The 4-hour chart shows a bearish short-term outlook as the price struggles to reclaim key moving averages. The 14-period SMA (light blue), 50-period SMA (pink), and 200-period SMA (green) are now stacked in bearish alignment, with price currently trading just below the 200-period SMA at 22,753. While a short-term bounce is visible, the broader structure remains weak, with a series of lower highs and lower lows forming since mid-March. The Stochastic Momentum Index has rebounded to 51%, but given the prevailing downtrend, this may reflect a temporary relief rally rather than the beginning of a new uptrend. Price must break and hold above 22,753 to neutralise near-term downside pressure. Otherwise, renewed selling may push price back toward 22,000 then 21,600. Resistance stands at 22,753 followed by 23,000. The downside momentum would accelerate on a rejection below 22,330, and a break of that support would confirm bearish continuation. Traders holding short positions may place a stop above 22,753 to protect against any potential reversal.

** Stored rows **

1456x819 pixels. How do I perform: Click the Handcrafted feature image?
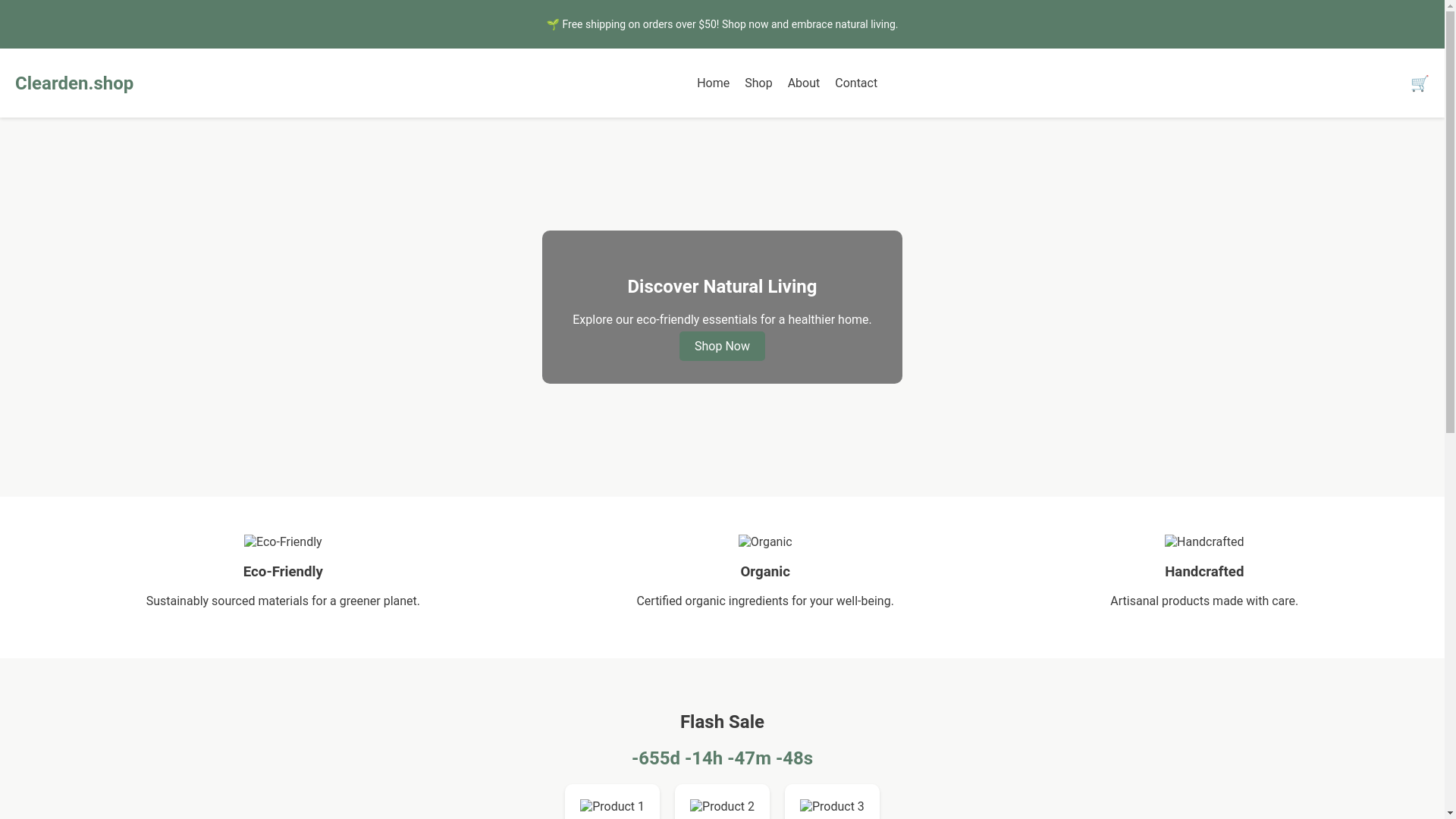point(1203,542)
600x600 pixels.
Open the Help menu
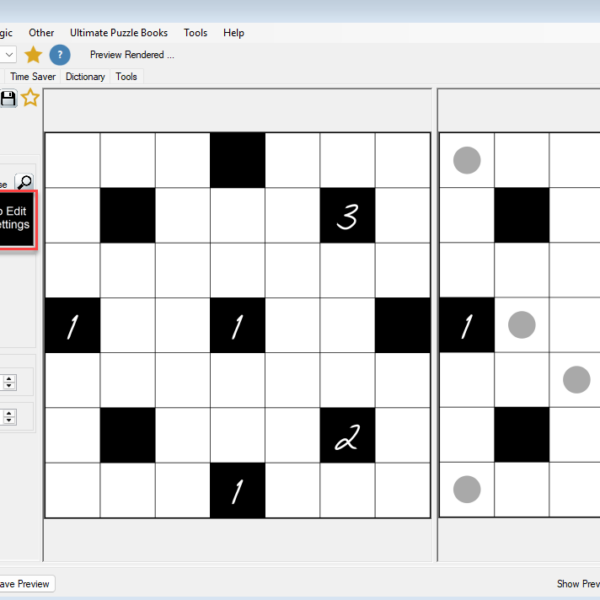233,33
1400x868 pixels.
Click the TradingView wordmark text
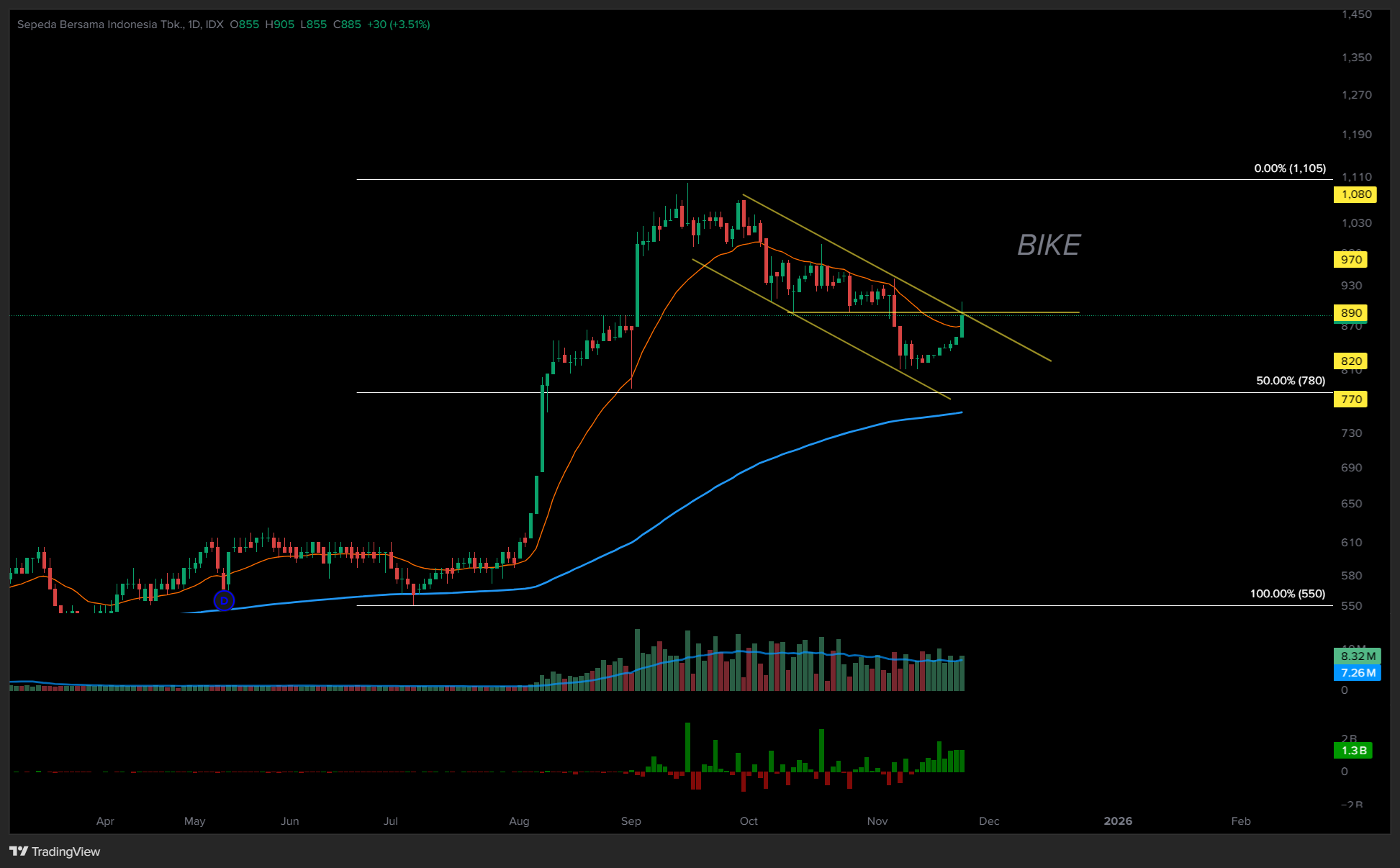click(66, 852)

* * *

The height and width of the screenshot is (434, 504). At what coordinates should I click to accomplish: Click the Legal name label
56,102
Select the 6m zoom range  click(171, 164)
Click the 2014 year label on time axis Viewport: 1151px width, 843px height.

---

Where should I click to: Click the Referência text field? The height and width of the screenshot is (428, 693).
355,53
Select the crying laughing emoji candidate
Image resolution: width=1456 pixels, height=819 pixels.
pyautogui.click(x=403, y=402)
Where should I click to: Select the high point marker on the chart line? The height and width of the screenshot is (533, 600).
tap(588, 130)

** Stated problem A **
From the chart analysis, list every distinct price level it mentions.
** Stated problem B **
According to the chart analysis, what reading has the Stochastic Momentum Index rebounded to?
** Stated problem C **
Carry on the chart analysis from its final sentence.

** Output A **
22,753; 22,000; 21,600; 23,000; 22,330

** Output B **
51%

** Output C **
Daily Chart – Longer Term Bias: Neutral
4-Hour Chart: Short Term Outlook: Bearish
Tuesday 1st April
The daily chart of the DAX reflects a neutral longer-term bias following a sharp rejection from recent highs and a break below the 14-day moving average (blue line). Price is now testing the 50-day SMA (pink line) around 22,365, a key dynamic support level. This area must hold to prevent a transition into a bearish trend. The 200-day SMA (green line) at 19,882 remains a distant cushion, reinforcing the longer-term uptrend despite short-term pressure. Notably, the Stochastic Momentum Index is crossing lower and has entered deep negative territory, printing -49.39%, which indicates a loss of bullish momentum. There is no clear divergence at this stage, but the SMI’s failure to rebound during the last pullback shows internal weakness. Immediate support lies at 22,365, and if broken, the next downside level is 21,900, a prior horizontal structure. On the upside, bulls must reclaim 22,842 to re-establish control, with 23,300 acting as the next resistance target. A stop loss below 22,200 is advised for traders holding long positions, as a breach could trigger a deeper correction.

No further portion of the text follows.